## Dataset entries
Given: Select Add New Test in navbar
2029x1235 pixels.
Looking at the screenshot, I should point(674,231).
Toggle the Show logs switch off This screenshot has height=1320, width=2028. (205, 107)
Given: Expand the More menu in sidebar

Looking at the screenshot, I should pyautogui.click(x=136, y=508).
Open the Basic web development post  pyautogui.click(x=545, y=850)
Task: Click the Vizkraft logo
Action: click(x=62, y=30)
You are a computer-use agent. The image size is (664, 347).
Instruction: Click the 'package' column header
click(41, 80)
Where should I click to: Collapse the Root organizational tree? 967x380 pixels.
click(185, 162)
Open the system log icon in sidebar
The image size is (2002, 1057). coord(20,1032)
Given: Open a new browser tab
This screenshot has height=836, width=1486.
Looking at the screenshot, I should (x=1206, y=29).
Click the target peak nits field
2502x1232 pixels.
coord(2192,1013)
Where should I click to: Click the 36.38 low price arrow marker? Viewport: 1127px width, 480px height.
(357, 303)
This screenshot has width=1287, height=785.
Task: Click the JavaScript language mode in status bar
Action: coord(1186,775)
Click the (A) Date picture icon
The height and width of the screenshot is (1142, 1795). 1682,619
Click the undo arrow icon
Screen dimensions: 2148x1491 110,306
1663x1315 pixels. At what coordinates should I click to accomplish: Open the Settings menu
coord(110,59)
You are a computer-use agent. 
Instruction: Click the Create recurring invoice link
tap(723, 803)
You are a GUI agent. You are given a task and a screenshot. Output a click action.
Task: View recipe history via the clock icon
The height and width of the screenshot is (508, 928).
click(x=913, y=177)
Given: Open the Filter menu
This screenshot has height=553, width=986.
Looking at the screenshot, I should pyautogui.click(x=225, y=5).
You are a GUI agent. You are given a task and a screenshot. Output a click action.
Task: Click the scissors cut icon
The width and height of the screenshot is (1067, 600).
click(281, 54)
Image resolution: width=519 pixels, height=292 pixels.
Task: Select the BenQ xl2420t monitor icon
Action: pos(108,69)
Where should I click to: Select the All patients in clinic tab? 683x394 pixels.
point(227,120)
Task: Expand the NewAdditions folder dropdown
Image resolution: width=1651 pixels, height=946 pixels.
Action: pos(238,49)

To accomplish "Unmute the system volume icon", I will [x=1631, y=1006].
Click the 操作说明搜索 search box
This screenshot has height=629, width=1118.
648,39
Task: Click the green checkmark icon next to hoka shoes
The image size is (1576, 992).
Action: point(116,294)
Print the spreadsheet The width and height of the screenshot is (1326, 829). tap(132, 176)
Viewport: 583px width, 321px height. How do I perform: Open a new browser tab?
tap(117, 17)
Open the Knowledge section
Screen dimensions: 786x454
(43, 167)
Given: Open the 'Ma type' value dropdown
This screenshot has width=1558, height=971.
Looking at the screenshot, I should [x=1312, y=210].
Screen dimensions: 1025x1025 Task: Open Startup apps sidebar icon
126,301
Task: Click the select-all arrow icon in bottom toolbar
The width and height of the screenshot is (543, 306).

## TASK DIRECTIONS
All records above are to be output again exactly as they stand.

## SOLUTION FOR THIS PROBLEM
Given: Select Add New Test in navbar
2029x1235 pixels.
Looking at the screenshot, I should point(674,231).
Toggle the Show logs switch off This screenshot has height=1320, width=2028. (205, 107)
Given: Expand the More menu in sidebar

Looking at the screenshot, I should pyautogui.click(x=136, y=508).
Open the Basic web development post  pyautogui.click(x=545, y=850)
Task: Click the Vizkraft logo
Action: click(x=62, y=30)
You are a computer-use agent. The image size is (664, 347).
Instruction: Click the 'package' column header
click(41, 80)
Where should I click to: Collapse the Root organizational tree? 967x380 pixels.
click(185, 162)
Open the system log icon in sidebar
The image size is (2002, 1057). coord(20,1032)
Given: Open a new browser tab
This screenshot has height=836, width=1486.
Looking at the screenshot, I should (x=1206, y=29).
Click the target peak nits field
2502x1232 pixels.
coord(2192,1013)
Where should I click to: Click the 36.38 low price arrow marker? Viewport: 1127px width, 480px height.
(357, 303)
This screenshot has width=1287, height=785.
Task: Click the JavaScript language mode in status bar
Action: coord(1186,775)
Click the (A) Date picture icon
The height and width of the screenshot is (1142, 1795). 1682,619
Click the undo arrow icon
Screen dimensions: 2148x1491 110,306
1663x1315 pixels. At what coordinates should I click to accomplish: Open the Settings menu
coord(110,59)
You are a computer-use agent. 
Instruction: Click the Create recurring invoice link
tap(723, 803)
You are a GUI agent. You are given a task and a screenshot. Output a click action.
Task: View recipe history via the clock icon
The height and width of the screenshot is (508, 928).
click(x=913, y=177)
Given: Open the Filter menu
This screenshot has height=553, width=986.
Looking at the screenshot, I should pyautogui.click(x=225, y=5).
You are a GUI agent. You are given a task and a screenshot. Output a click action.
Task: Click the scissors cut icon
The width and height of the screenshot is (1067, 600).
click(281, 54)
Image resolution: width=519 pixels, height=292 pixels.
Task: Select the BenQ xl2420t monitor icon
Action: pos(108,69)
Where should I click to: Select the All patients in clinic tab? 683x394 pixels.
point(227,120)
Task: Expand the NewAdditions folder dropdown
Image resolution: width=1651 pixels, height=946 pixels.
Action: pos(238,49)

To accomplish "Unmute the system volume icon", I will [x=1631, y=1006].
Click the 操作说明搜索 search box
This screenshot has height=629, width=1118.
648,39
Task: Click the green checkmark icon next to hoka shoes
The image size is (1576, 992).
Action: point(116,294)
Print the spreadsheet The width and height of the screenshot is (1326, 829). tap(132, 176)
Viewport: 583px width, 321px height. How do I perform: Open a new browser tab?
tap(117, 17)
Open the Knowledge section
Screen dimensions: 786x454
(43, 167)
Given: Open the 'Ma type' value dropdown
This screenshot has width=1558, height=971.
Looking at the screenshot, I should [x=1312, y=210].
Screen dimensions: 1025x1025 Task: Open Startup apps sidebar icon
126,301
Task: Click the select-all arrow icon in bottom toolbar
The width and height of the screenshot is (543, 306).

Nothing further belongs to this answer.